The ```confusion_matrix``` method in sklearn.metrics module generates the confusion matrix.

In [17]:
from sklearn.metrics import confusion_matrix
confusionMatrix = confusion_matrix(gNB.predict(test_set),Y_test_set)
confusionMatrix

array([[56,  6],
       [ 8, 48]])

In [18]:
confusionMatrix_df = pd.DataFrame(confusionMatrix,
                                  columns=['Predicted: 0' , 'Predicted: 1'],
                                  index=['Actual: 0' , 'Actual: 1'])
confusionMatrix_df

Unnamed: 0,Predicted: 0,Predicted: 1
Actual: 0,56,6
Actual: 1,8,48


To determine fractions of observations correctly and incorrectly classified, we can divide the values in table by the total observation.

In [19]:
confusionMatrix_df/confusionMatrix_df.sum().sum()

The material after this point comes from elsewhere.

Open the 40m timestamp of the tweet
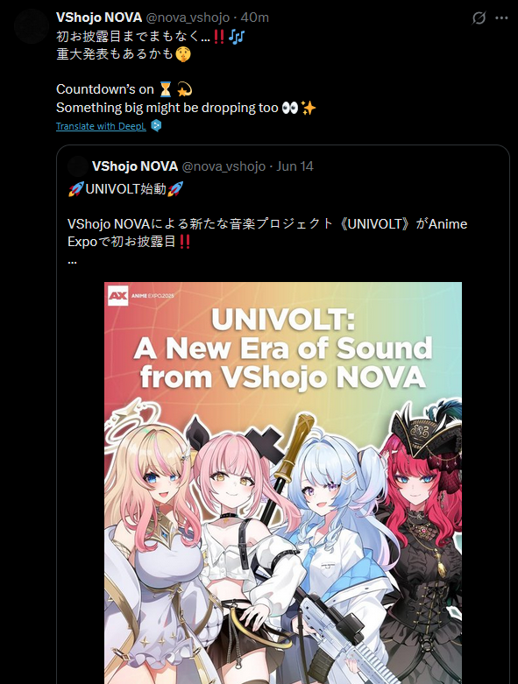The height and width of the screenshot is (684, 518). [255, 18]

Unnamed: 0,Predicted: 0,Predicted: 1
Actual: 0,0.474576,0.050847
Actual: 1,0.067797,0.40678


## 3.E Quality of Model

The quality of a classifier is measured by the fraction of all observations correctly classified. The ```score``` method of the ```GaussianNB()``` computes the fraction of observations correctly classified.

In [20]:
gNB.score(test_set,Y_test_set)

0.8813559322033898

Note that this score is the sum of the diagonal of the confusion matrix.